Cash from Operating Activities
A majority of our operating cash flow is provided by our electric and gas utilities, which are significantly influenced by factors such as weather, electric Customer Choice, regulatory deferrals, regulatory outcomes, economic conditions and operating costs.
Cash from operations in the nine months ended September 30, 2011 was lower by $23 million in 2011 due primarily to lower cash provided by working capital items. See Note 13 of the Notes to Consolidated Financial Statements.
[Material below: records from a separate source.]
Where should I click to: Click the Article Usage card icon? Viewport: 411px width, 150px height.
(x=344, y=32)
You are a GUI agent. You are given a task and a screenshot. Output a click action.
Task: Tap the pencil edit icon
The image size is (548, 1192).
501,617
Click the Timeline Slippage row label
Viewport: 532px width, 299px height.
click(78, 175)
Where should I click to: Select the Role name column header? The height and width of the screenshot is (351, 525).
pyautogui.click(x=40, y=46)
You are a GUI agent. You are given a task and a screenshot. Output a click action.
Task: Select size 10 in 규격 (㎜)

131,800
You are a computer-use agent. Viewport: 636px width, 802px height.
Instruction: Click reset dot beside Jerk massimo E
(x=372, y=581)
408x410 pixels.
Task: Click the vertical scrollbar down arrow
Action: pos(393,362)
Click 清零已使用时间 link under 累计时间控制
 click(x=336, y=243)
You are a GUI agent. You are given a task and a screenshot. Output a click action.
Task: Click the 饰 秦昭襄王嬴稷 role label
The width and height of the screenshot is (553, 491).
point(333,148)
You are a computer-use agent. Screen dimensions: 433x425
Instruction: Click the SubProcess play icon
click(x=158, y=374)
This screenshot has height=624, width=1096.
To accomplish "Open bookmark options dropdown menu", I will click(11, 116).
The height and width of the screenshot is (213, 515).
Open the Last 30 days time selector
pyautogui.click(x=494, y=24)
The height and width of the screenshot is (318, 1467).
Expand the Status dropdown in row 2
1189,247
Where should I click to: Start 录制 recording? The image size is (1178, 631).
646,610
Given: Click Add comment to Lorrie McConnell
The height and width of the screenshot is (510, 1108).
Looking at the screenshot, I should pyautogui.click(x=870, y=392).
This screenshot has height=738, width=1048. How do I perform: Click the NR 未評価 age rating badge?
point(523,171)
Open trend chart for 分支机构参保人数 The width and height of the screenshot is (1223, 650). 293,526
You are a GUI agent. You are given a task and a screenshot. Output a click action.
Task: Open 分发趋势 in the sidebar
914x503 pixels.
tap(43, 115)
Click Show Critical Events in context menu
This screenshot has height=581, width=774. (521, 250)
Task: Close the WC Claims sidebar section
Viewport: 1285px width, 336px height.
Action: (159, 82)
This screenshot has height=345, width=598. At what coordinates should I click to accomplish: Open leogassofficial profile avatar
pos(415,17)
Cash from Investing Activities
Cash inflows associated with investing activities are primarily generated from the sale of assets, while cash outflows are primarily generated from plant and equipment expenditures. In any given year, we will look to realize cash from under-performing or non-strategic assets or matured fully valued assets. Capital spending within the utility business is primarily to maintain our generation and distribution infrastructure, for gas pipeline replacements and to comply with environmental regulations and renewable energy requirements. Capital spending within our non-utility businesses is for ongoing maintenance and expansion. The balance of non-utility spending is for growth, which we manage very carefully. We look to make investments that meet strict criteria in terms of strategy, management skills, risks and returns. All new investments are analyzed for their rates of return and cash payback on a risk adjusted basis. We have been disciplined in how we deploy capital and will not make investments unless they meet our criteria. For new business lines, we initially invest based on research and analysis. We start with a limited investment, we evaluate results and either expand or exit the business based on those results. In any given year, the amount of growth capital will be determined by the underlying cash flows of the Company with a clear understanding of any potential impact on our credit ratings.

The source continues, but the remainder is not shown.